Surede, Yahudilerin ve Medineli münafıkların yalanları, sözlerinden dönmeleri, birbirlerinin aleyhinde çalışmaları da gözler önüne serilir. Yahudilerin birbirlerine tutkun gibi gözükseler de tutkun olmadıkları belirtilir. Yahudi ve münafıklar, Medine’deki çirkin eylemlerinden vazgeçmeyecek olurlarsa ilahi azap ile tehdit edilirler.

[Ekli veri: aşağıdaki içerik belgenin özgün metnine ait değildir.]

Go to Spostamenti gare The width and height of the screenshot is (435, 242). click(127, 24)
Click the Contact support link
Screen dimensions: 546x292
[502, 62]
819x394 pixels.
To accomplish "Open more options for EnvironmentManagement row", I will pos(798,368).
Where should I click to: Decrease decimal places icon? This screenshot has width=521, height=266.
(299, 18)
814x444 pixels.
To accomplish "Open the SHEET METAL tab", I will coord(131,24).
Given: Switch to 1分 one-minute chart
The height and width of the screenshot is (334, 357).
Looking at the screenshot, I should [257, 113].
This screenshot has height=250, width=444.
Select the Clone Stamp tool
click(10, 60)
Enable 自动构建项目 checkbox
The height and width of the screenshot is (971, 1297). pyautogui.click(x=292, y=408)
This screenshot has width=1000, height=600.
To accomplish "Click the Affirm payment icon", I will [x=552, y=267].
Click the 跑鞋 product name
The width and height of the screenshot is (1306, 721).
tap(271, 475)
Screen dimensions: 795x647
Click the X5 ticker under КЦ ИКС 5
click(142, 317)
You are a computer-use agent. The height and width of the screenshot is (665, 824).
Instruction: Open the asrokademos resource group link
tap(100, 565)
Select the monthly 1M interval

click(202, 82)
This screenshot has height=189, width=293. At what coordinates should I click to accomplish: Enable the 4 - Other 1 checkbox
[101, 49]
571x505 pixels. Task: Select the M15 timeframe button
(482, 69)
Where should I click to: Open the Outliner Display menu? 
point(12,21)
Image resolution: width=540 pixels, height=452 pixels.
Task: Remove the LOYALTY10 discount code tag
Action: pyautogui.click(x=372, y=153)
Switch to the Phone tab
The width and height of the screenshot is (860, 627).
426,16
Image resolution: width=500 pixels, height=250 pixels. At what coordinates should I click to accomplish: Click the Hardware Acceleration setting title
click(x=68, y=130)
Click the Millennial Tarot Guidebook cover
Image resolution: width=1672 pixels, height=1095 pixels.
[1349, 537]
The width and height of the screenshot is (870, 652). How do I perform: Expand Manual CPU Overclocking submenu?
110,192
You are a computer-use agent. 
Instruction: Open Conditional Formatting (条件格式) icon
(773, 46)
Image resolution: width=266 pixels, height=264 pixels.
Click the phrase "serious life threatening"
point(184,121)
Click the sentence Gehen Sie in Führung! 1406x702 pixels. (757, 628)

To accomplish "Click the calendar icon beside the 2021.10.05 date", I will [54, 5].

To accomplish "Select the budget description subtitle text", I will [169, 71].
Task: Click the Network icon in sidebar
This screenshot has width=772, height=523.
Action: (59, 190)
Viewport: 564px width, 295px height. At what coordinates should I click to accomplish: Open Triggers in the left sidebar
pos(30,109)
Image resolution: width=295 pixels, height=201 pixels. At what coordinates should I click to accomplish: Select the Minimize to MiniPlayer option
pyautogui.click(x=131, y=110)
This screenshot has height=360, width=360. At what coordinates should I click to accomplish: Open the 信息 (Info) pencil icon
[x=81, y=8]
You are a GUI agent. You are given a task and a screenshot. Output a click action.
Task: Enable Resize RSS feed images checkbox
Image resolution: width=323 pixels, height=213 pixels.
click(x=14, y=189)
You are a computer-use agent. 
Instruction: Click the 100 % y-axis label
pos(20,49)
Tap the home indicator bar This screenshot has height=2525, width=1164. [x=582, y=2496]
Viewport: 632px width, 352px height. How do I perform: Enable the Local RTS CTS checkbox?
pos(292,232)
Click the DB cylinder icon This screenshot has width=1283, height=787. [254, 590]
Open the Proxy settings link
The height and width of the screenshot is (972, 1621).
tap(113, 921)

Surede, müminlere ahiret için hazırlık yapmaları ve takva sahibi olmaları öğütlenir. Tüm kötülüklerin Allah’ı ve ahireti unutmaktan doğduğuna işaret edilir. Cennetlikler ile cehennemliklerin eşit olmadığı haber verildikten sonra Kur’an-ı Kerim’in önemi üzerinde durulur. Daha sonra da Yüce Allah’ın birliği, yüceliği, eşsizliği, rahmeti, şefkati, gücü ve kudreti dile getirilir. Yerde ve gökte bulunan her şeyin Allah’ı tespih edip ona boyun eğdiğini bildiren ayetle sure son bulur.